Sotto il claim Zebra Lives On, la kermesse prodotta da COE e Terre des Hommes Italia porterà sugli schermi 47 film (di cui 23 prime italiane), coinvolgendo luoghi iconici come il Cinema Godard di Fondazione Prada, la Cineteca Arlecchino e il MIC.
Programma e location
Il programma si articola in dieci giorni di immersione totale tra proiezioni e cultura. Il cuore della rassegna è rappresentato da 47 pellicole, con una significativa presenza femminile (ben 21 i titoli a firma di registe) e un pacchetto di anteprime di rilievo: 23 prime visioni italiane, una internazionale e una europea.

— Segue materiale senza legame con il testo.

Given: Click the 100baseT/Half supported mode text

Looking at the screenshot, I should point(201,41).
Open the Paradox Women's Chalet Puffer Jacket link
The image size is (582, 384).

L’evento non si limita allo schermo, ma vive di incontri diretti con gli autori e approfondimenti sulle culture dei tre continenti. Le proiezioni “fisiche” animeranno i luoghi simbolo del cinema milanese: dal Cinema Godard di Fondazione Prada all’Auditorium San Fedele, passando per le sale della Cineteca Milano (Arlecchino e MIC).
Palinsesto di anteprime e sguardi femminili
Il festival si aprirà ufficialmente il 20 marzo con l’anteprima italiana di No Good Men della regista afghana Shahrbanoo Sadat, reduce dal successo della Berlinale. A lei il festival dedica un omaggio speciale, sottolineando l’importanza di dare voce alle artiste che operano in contesti difficili.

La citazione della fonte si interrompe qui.